> _Dataset_:
━━━━

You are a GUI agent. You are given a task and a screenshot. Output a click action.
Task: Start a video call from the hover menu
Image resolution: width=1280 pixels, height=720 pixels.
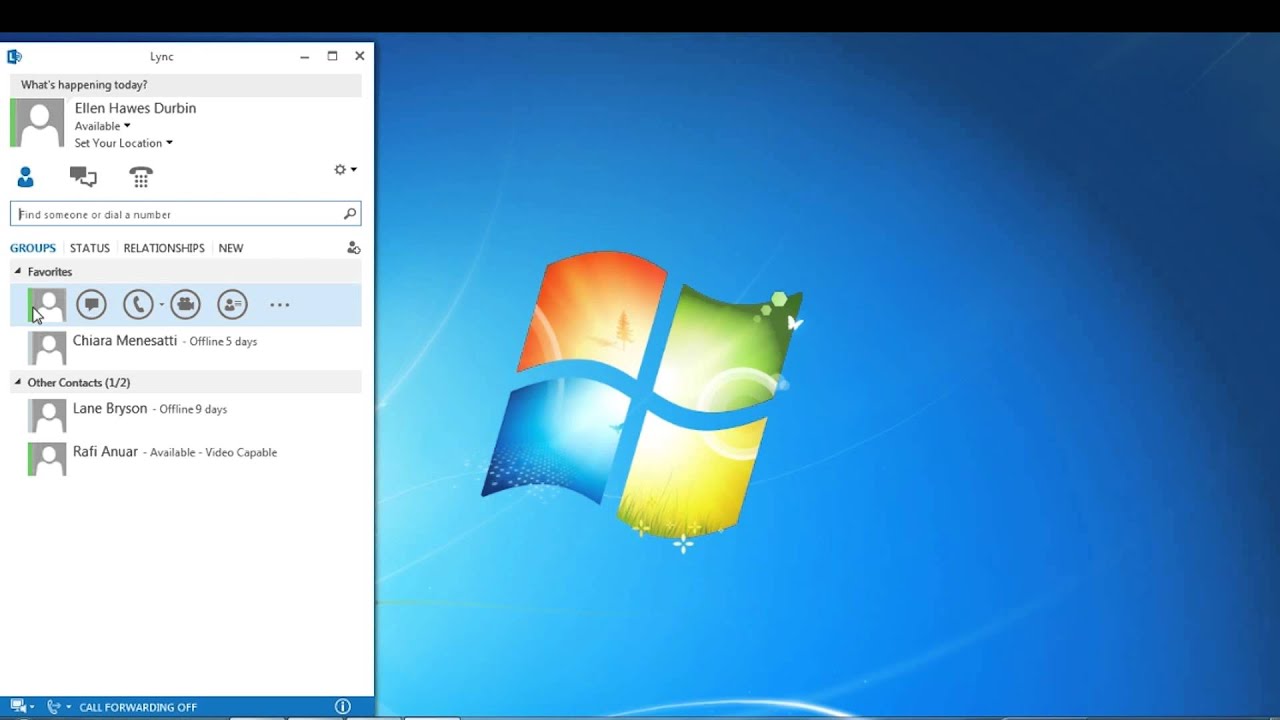point(186,304)
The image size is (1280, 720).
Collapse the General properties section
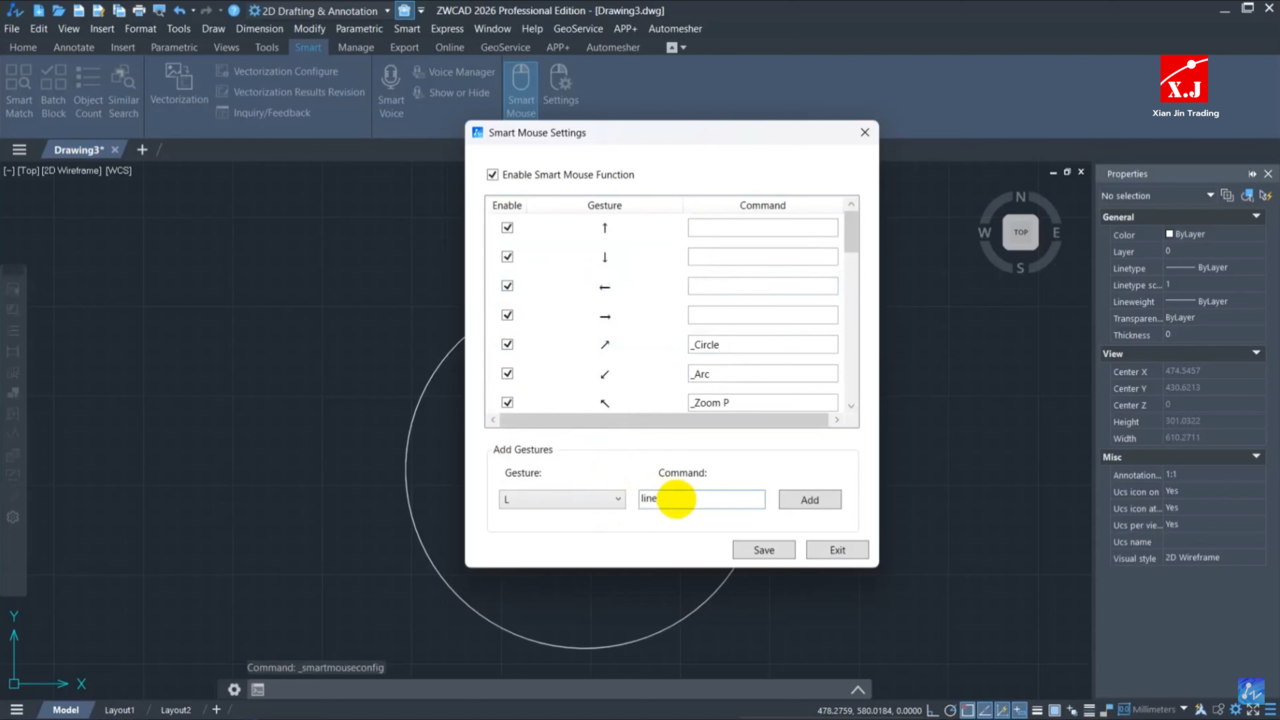1256,217
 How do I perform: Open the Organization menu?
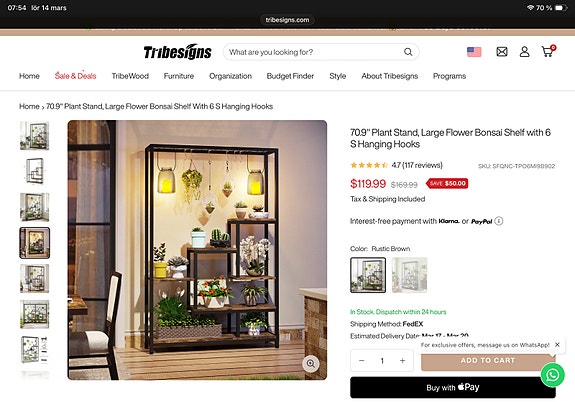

━━━━

> _Goal of the exercise_:
Please find all lines of the entries that hold the string "menu" and copy them.

> _Expected answer_:
Task: Start a video call from the hover menu
 How do I perform: Open the Organization menu?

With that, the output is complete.